Tra le tematiche che continuano a tenere banco in questo nuovo anno vi sono certamente la riforma delle pensioni, specie alla luce dell’approvazione della Legge di Bilancio, quanto le difficoltà nel mondo del lavoro determinate dagli effetti del Coronavirus, nei giorni scorsi la stessa Nunzia Catalfo, ministro del Lavoro, aveva posto l’attenzione sull’importanza di proseguire con la cassa integrazione anche oltre il 31 marzo e sulla necessità di imporre lo stop ai licenziamenti, altrimenti il rischio, come lo stesso Cesare Damiano conferma é quello di trovarsi dinanzi moltissimi nuovi disoccupati. Alla luce di un quadro sociale emergenziale, sarebbe opportuno, fa notare l’ex Ministro del lavoro, puntare a tutta una serie di interventi che abbiano come scopo primario quello di tutelare i lavoratori, specie quelli impiegati in aziende con settori in crisi e che consentano, raggiunta la soglia dei 60 anni d’età, di poter accedere, attraverso dei meccanismi di flessibilità in uscita, alla pensione. Per il consigliere dell’ Inail oltre alla Cig per i lavoratori dipendenti e autonomi e al blocco dei licenziamenti, andrebbe trovata con urgenza una soluzione che individui un nuovo ammortizzatore sociale universale e appunto una sorta di flessibilità previdenziale in uscita. Vediamo in dettaglio le ultime dichiarazioni dell’onorevole Cesare Damiano.
Damiano da tempo propone misure per la flessibilità in uscita, tutti ricorderanno la sua proposta Damiano-Gnecchi-Baretta del 2013, nota come il Ddl 857 in cui si proponeva oltre alla quota 41 per tutti indipendentemente dall’età anche un’uscita flessibile dai 62 anni a fronte di una minima penalizzazione pari al 2% per ogni anno di anticipo, oggi la proposta come ha fatto notare lo stesso Damiano potrebbe essere rivisitata, alla luce anche dei dati epidemiologici, in questi termini: Resa strutturale dell’Ape sociale e ampliamento categorie in essa contenute con l’introduzione di nuove tipologie di lavori gravosi che potrebbero ricomprendere quanti sono stati maggiormente colpiti dalla pandemia per i quali non sarebbe prevista alcuna penalità e potrebbero dunque uscire dai 63 anni. Mentre quanti non rientrerebbero in tali categorie di lavori potrebbero vedere una penalità del 2-3% sull’assegno ultimo per ogni anno di anticipo. Nell’ultima nota stampa, La Presse, Damiano é tornato a parlare di riforma pensioni e soprattutto dell’importanza di una flessibilità in uscita, che a suo dire dovrebbe vedere un anticipo addirittura ai 60 anni per quanti corrono il rischio di perdere il lavoro.
Questo sarebbe l’unico modo insieme allo stop ai licenziamenti ed alla proroga della Cassa integrazione per evitare, attraverso una visione strategica, una nuova ondata di licenziamenti. Così Damiano: “Accanto alla Cig per i lavoratori dipendenti e autonomi e al blocco dei licenziamenti, va trovata con urgenza una soluzione che individui un nuovo ammortizzatore sociale universale e forme di flessibilità nel sistema previdenziale che consentano di anticipare la pensione a coloro che, giunti alla soglia dei 60 anni di età, corrono il rischio di perdere il lavoro.

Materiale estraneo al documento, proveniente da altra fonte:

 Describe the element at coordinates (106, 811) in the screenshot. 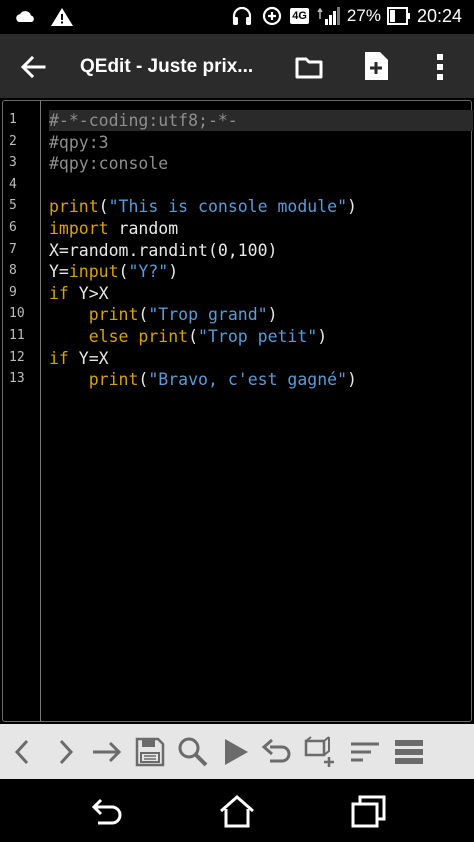

I see `nav-back-icon` at that location.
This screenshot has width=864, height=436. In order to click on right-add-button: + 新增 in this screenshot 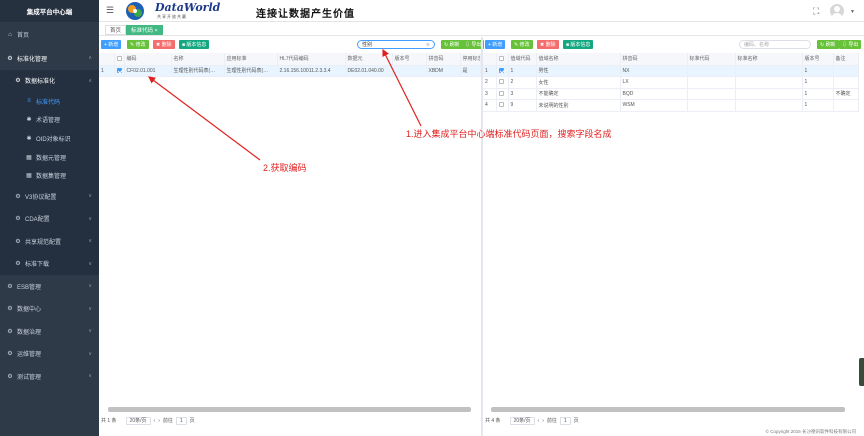, I will do `click(496, 44)`.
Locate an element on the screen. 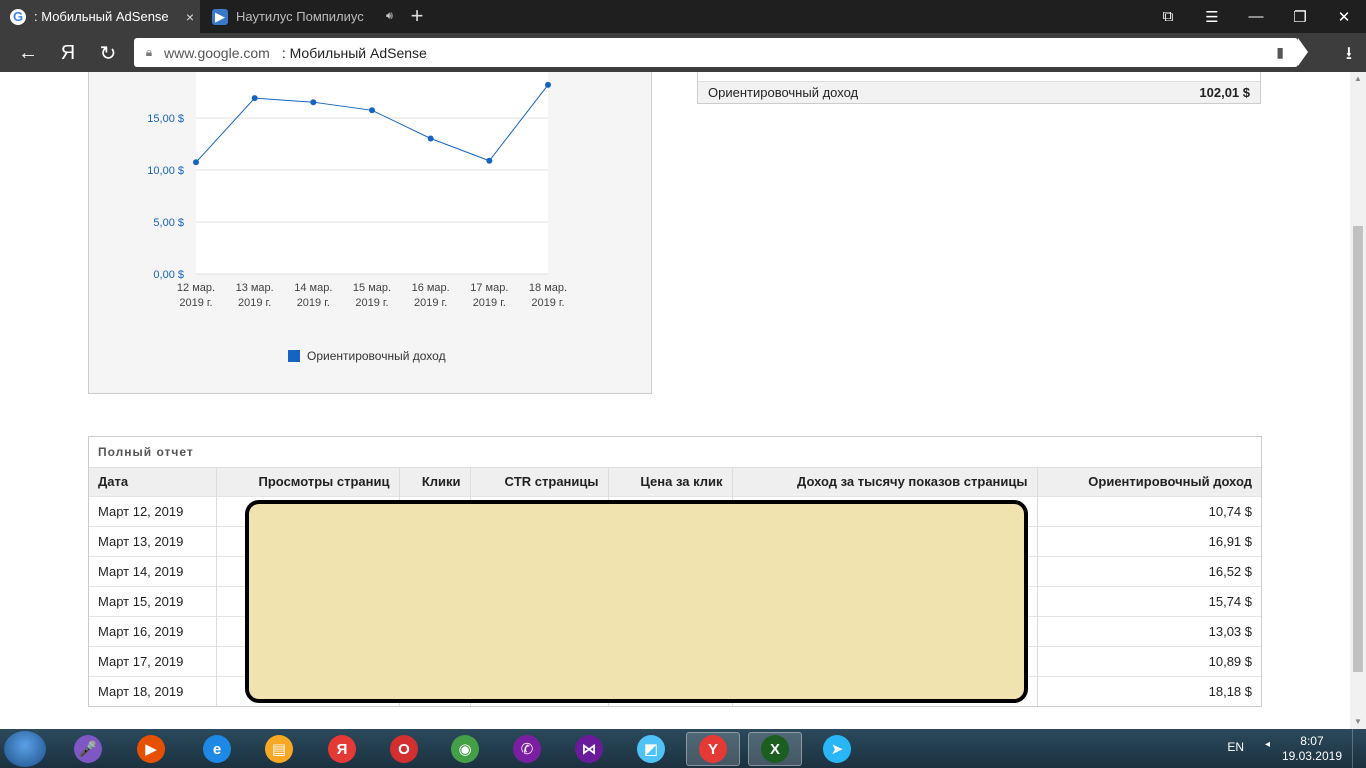 Image resolution: width=1366 pixels, height=768 pixels. tab-label: Наутилус Помпилиус is located at coordinates (300, 16).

Occorre una visione strategica e non semplicemente dei tappabuchi“. Ma questo potrebbe non bastare ecco perché per Damiano sarebbe necessaria un urgente ammortizzatore sociale universale. Le sue parole al riguardo.
“Nella legge di Bilancio ci sono numerosi interventi che riguardano il lavoro dipendente e autonomo. Una parte di queste tutele scade però nei primi mesi dell’anno”. Poi specifica: “Adesso sta per arrivare una riscrittura del Recovery Plan da parte di Conte e Gualtieri. Mi auguro che il nuovo testo non sia solo una risposta alla crisi esistenziale di Renzi, ma un patto per il Paese, in grado di rimetterlo sulla strada della crescita. Un capitolo indispensabile è quello sul lavoro: lo sforzo fin qui prodotto non è ancora sufficiente perché la crisi economica e la pandemia dureranno a lungo. Se questa è la previsione, non possiamo accontentarci di tutele di corto respiro. Le risorse per la Cassa Integrazione e per le altre tutele devono riguardare tutto il 2021. In caso contrario, si rischierebbe una ondata di licenziamenti.
Questa nuova architettura sociale ha bisogno di un confronto in Parlamento ma, soprattutto, del coinvolgimento delle parti sociali, poi conclude: “Piaccia o non piaccia, di fronte a una crisi così profonda, è tornato il tempo della concertazione e della massima coesione sociale”.